* **Work instructions**
1. Translate this sentence from the python intestine text below into Spanish: "Extensive changes in gene expression occur surprisingly rapidly, within the first 6 h of feeding, coincide with changes in intestinal morphology, and effectively return to prefeeding levels within 10 days."
2. In the python intestine text below, how many genes does the heat-map show as significantly differentially expressed across time-points based on regression analysis?
3. Output the passage of the python intestine text below from "General trends in" up to and including "trends in expression.".

* **Text shown**
+++++

Rapid changes in gene expression direct rapid shifts in intestinal form and function in the Burmese python after feeding

Abstract

Snakes provide a unique and valuable model system for studying the extremes of physiological remodeling because of the ability of some species to rapidly upregulate organ form and function upon feeding. The predominant model species used to study such extreme responses has been the Burmese python because of the extreme nature of postfeeding response in this species. We analyzed the Burmese python intestine across a time series, before, during, and after feeding to understand the patterns and timing of changes in gene expression and their relationship to changes in intestinal form and function upon feeding. Our results indicate that >2,000 genes show significant changes in expression in the small intestine following feeding, including genes involved in intestinal morphology and function (e.g., hydrolases, microvillus proteins, trafficking and transport proteins), as well as genes involved in cell division and apoptosis. Extensive changes in gene expression occur surprisingly rapidly, within the first 6 h of feeding, coincide with changes in intestinal morphology, and effectively return to prefeeding levels within 10 days. Collectively, our results provide an unprecedented portrait of parallel changes in gene expression and intestinal morphology and physiology on a scale that is extreme both in the magnitude of changes, as well as in the incredibly short time frame of these changes, with up- and downregulation of expression and function occurring in the span of 10 days. Our results also identify conserved vertebrate signaling pathways that modulate these responses, which may suggest pathways for therapeutic modulation of intestinal function in humans.

Keywords: RNA-Seq; hyperplasia; organ remodeling; physiological remodeling; small intestine.

Fig. 1.

Scatterplots comparing gene expression in intestinal mucosal and intestinal cross-section samples. A: mucosal and cross-sectional samples from individual AJ7. B: mucosal and cross-sectional samples from individual Ak25. C: mucosal samples from 2 different individuals (AJ7 and R27). It is clear that the 2 different types of samples (cross-sectional and mucosal) from the same individual (A and B) are more similar than the same type of sample from different individuals (C).

Fig. 2.

General trends in gene expression across postfed time-points in the Burmese python intestine analyzed with STEM time-series analyses. Generalized trends in gene expression that are significantly overrepresented in the python small intestine based upon cluster analysis of gene expression profiles and identification of statistically overpopulated profiles. The numbers of genes clustered and P value of these clusters is shown along with linear trends in expression.

Fig. 3.

General trends of gene expression and digestion across postfed time-points. A: heat-map of gene expression for 1,772 genes found to be significantly differentially expressed across time-points based on regression analysis. Each column represents a replicate, with time-points clearly delimited, and each row represents a gene, which are clustered by similarity using average linkage hierarchical clustering. B: percent of meal mass in stomach (filled circles and solid line) and small intestine (open circles and dashed line) across postfeeding time-points.

Fig. 4.

+++++

* **Dataset entries**
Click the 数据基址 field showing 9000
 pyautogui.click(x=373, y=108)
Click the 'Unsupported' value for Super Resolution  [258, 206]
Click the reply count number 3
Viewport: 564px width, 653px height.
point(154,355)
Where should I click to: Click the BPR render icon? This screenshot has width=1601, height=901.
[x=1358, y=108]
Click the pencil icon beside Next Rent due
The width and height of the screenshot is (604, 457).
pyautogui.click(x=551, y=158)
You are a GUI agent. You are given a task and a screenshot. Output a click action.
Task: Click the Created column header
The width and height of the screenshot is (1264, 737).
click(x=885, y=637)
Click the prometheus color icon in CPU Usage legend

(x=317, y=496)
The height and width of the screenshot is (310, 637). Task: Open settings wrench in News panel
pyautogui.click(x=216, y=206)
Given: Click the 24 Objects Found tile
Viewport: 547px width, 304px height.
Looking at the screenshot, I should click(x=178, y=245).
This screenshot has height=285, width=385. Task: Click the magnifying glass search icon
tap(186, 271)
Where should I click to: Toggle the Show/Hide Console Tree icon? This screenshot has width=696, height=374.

+++++

* **Responses to the exercise**
1. Los cambios extensos en la expresión génica ocurren sorprendentemente rápido, dentro de las primeras 6 h de la alimentación, coinciden con cambios en la morfología intestinal y vuelven efectivamente a los niveles previos a la alimentación en un plazo de 10 días.

2. 1,772 genes.

3.
General trends in gene expression across postfed time-points in the Burmese python intestine analyzed with STEM time-series analyses. Generalized trends in gene expression that are significantly overrepresented in the python small intestine based upon cluster analysis of gene expression profiles and identification of statistically overpopulated profiles. The numbers of genes clustered and P value of these clusters is shown along with linear trends in expression.